**Input records**
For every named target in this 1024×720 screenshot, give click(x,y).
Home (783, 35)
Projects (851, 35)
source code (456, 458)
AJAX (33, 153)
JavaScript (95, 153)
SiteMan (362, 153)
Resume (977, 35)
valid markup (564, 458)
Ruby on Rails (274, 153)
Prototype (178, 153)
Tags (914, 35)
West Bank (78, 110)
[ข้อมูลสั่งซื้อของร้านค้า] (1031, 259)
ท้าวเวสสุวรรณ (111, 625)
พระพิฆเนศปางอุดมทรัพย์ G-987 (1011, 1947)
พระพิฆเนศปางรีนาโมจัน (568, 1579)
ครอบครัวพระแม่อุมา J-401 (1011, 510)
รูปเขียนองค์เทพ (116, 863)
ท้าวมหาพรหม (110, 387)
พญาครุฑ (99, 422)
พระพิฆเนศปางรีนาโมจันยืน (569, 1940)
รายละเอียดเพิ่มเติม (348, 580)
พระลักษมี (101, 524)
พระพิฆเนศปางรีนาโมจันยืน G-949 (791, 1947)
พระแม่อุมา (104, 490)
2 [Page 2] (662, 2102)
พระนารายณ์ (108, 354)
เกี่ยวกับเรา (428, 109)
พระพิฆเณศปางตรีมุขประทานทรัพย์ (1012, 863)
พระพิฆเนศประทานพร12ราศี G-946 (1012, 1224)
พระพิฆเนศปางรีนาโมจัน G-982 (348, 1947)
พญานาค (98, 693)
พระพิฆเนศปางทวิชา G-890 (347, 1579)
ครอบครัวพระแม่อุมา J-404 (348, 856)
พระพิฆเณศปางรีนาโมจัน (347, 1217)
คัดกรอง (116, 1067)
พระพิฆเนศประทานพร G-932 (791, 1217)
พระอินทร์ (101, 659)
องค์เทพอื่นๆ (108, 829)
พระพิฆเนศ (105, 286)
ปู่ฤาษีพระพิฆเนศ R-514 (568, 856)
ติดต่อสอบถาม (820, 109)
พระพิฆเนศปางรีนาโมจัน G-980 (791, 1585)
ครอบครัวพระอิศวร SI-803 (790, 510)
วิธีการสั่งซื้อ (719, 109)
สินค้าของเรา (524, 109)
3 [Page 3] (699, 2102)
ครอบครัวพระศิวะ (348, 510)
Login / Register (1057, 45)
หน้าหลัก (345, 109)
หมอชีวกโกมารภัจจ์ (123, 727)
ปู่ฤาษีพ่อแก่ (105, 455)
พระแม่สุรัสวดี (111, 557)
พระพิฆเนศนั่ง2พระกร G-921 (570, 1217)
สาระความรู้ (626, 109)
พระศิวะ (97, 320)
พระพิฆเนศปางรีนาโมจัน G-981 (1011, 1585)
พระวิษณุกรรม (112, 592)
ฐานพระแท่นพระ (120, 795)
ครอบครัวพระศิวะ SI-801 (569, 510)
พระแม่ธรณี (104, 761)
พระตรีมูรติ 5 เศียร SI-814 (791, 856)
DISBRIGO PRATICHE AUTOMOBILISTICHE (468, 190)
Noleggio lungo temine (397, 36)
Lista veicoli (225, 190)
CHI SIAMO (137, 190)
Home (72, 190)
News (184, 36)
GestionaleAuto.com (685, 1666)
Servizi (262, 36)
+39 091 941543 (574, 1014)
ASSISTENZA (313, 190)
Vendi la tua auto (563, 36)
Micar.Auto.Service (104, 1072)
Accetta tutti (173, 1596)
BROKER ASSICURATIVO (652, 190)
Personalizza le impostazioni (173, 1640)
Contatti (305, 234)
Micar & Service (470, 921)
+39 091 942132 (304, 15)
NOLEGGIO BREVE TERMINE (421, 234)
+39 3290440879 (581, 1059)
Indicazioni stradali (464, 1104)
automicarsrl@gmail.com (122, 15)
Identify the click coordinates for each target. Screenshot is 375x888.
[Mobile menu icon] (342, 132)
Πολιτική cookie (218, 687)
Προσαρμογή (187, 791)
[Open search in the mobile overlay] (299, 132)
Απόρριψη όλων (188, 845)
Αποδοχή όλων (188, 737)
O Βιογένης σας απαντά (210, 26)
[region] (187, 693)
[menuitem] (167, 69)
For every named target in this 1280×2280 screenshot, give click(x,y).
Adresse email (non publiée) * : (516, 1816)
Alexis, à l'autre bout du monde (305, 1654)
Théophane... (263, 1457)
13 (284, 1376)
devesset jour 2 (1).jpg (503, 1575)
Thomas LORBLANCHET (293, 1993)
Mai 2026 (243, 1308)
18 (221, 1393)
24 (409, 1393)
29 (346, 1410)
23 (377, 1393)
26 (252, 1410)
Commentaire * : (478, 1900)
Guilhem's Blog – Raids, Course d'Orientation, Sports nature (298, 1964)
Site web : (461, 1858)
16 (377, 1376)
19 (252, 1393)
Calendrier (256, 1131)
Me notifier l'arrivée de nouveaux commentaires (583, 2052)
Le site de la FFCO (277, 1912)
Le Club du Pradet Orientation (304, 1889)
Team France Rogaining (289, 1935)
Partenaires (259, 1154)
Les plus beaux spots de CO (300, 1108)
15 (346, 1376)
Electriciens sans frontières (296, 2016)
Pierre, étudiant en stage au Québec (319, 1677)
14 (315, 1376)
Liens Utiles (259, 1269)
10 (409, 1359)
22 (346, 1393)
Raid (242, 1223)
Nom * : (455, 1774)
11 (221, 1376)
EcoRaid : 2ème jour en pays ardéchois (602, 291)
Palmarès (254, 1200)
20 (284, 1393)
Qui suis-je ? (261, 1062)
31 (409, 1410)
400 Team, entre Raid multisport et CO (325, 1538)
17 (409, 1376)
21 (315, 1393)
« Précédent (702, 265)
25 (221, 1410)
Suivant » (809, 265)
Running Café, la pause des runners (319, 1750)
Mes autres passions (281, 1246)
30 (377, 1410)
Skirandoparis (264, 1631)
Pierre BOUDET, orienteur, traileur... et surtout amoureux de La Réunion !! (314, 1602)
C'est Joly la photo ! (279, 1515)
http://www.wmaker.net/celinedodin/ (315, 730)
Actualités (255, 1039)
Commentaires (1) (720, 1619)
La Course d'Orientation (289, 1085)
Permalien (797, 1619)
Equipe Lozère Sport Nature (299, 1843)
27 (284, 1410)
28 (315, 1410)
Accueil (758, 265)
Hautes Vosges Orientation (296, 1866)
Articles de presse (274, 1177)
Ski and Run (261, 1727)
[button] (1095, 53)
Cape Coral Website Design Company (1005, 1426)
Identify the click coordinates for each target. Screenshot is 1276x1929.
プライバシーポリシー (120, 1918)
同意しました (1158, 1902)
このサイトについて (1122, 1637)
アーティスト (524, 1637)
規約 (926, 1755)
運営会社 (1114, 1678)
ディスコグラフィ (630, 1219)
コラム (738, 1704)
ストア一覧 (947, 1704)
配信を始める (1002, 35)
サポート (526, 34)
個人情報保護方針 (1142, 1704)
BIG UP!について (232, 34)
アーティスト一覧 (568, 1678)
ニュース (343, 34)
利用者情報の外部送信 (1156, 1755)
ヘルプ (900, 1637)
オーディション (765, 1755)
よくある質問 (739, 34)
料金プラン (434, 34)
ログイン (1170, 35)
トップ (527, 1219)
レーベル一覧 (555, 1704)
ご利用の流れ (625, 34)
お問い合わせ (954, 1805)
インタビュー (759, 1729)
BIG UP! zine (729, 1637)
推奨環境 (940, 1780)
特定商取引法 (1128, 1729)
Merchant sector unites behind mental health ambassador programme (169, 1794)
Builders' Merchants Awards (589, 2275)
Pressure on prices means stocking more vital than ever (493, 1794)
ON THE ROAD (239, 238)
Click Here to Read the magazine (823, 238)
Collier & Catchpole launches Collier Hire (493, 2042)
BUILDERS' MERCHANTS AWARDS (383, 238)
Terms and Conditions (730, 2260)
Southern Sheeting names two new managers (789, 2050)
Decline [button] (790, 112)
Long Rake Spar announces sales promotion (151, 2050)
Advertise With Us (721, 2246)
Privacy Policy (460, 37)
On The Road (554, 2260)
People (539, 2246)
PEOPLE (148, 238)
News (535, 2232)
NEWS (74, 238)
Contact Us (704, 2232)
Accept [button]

**Exercise description**
Replace "Articles de presse" with "Revue de presse" in the listing from the line with "http://www.wmaker.net/celinedodin/ (315, 730)" up to and including the line with "Click Here to Read the magazine (823, 238)". Write out only those lines again, leaving everything else unchanged.

**Response**
http://www.wmaker.net/celinedodin/ (315, 730)
Actualités (255, 1039)
Commentaires (1) (720, 1619)
La Course d'Orientation (289, 1085)
Permalien (797, 1619)
Equipe Lozère Sport Nature (299, 1843)
27 (284, 1410)
28 (315, 1410)
Accueil (758, 265)
Hautes Vosges Orientation (296, 1866)
Revue de presse (274, 1177)
Ski and Run (261, 1727)
[button] (1095, 53)
Cape Coral Website Design Company (1005, 1426)
Identify the click coordinates for each target. Screenshot is 1276x1929.
プライバシーポリシー (120, 1918)
同意しました (1158, 1902)
このサイトについて (1122, 1637)
アーティスト (524, 1637)
規約 (926, 1755)
運営会社 (1114, 1678)
ディスコグラフィ (630, 1219)
コラム (738, 1704)
ストア一覧 (947, 1704)
配信を始める (1002, 35)
サポート (526, 34)
個人情報保護方針 (1142, 1704)
BIG UP!について (232, 34)
アーティスト一覧 (568, 1678)
ニュース (343, 34)
利用者情報の外部送信 (1156, 1755)
ヘルプ (900, 1637)
オーディション (765, 1755)
よくある質問 (739, 34)
料金プラン (434, 34)
ログイン (1170, 35)
トップ (527, 1219)
レーベル一覧 (555, 1704)
ご利用の流れ (625, 34)
お問い合わせ (954, 1805)
インタビュー (759, 1729)
BIG UP! zine (729, 1637)
推奨環境 (940, 1780)
特定商取引法 (1128, 1729)
Merchant sector unites behind mental health ambassador programme (169, 1794)
Builders' Merchants Awards (589, 2275)
Pressure on prices means stocking more vital than ever (493, 1794)
ON THE ROAD (239, 238)
Click Here to Read the magazine (823, 238)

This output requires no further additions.